◆ **Records to process**:

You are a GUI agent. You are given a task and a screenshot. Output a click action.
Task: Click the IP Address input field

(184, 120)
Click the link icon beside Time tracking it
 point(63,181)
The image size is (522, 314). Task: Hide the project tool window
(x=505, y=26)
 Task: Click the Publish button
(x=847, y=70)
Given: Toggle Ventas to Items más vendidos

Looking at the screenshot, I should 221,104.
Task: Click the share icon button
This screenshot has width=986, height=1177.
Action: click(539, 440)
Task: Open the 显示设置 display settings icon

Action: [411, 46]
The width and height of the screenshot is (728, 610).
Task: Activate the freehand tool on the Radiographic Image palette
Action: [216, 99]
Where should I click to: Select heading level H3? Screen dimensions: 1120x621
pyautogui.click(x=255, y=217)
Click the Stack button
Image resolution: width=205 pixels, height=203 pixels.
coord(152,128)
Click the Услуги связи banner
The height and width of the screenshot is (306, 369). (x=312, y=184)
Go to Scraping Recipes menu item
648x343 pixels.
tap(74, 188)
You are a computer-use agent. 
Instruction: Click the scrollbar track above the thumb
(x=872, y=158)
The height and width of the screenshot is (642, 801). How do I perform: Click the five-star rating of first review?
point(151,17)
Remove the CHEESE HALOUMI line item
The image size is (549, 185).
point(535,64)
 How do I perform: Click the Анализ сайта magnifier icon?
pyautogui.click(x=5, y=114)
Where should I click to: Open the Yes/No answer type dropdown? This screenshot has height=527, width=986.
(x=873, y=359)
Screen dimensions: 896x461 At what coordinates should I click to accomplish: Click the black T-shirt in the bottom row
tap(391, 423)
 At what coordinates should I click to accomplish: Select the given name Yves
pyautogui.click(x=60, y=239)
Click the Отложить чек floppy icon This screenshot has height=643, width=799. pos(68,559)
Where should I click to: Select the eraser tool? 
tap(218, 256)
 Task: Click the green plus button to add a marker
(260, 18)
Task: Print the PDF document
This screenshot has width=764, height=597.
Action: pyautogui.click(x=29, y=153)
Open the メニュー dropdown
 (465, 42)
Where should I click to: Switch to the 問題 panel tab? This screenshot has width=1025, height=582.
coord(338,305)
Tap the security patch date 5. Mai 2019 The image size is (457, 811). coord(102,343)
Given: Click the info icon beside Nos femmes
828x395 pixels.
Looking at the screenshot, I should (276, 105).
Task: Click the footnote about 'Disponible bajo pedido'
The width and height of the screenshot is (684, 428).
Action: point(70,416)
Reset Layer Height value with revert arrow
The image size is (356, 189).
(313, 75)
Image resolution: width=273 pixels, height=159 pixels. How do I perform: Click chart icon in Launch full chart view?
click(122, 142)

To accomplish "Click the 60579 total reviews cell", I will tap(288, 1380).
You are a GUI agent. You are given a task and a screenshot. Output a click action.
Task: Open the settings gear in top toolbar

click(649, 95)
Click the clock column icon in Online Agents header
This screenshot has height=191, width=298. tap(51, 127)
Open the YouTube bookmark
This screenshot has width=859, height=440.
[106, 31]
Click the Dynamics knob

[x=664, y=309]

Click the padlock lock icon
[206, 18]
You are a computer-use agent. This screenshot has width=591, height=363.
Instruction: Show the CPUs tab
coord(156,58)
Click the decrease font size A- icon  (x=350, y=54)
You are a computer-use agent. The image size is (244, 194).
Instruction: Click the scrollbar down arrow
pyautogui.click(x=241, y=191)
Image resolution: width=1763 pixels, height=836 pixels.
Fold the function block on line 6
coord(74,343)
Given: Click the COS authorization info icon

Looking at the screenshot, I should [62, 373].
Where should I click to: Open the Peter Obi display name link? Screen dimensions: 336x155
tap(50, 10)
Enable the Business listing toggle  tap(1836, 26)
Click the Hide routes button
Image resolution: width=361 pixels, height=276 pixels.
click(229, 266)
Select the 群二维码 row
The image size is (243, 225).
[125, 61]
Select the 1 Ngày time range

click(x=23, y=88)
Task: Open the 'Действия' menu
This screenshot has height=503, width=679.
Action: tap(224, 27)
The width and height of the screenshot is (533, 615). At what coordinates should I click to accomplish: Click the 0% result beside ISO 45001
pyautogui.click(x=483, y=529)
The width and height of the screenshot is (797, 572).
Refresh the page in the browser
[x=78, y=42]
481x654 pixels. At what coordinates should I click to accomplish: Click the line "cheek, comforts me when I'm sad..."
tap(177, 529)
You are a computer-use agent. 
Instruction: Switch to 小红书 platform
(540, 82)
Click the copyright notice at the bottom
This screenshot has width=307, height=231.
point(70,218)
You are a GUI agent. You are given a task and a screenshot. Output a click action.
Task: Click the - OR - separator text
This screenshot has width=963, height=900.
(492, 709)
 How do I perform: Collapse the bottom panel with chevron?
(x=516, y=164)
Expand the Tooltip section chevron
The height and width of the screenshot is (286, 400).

◆ **Assignment**:
Among the lines of the data, which ones contain the word "menu"? Show them.

◆ **Reply**:
Go to Scraping Recipes menu item
Task: Open the 'Действия' menu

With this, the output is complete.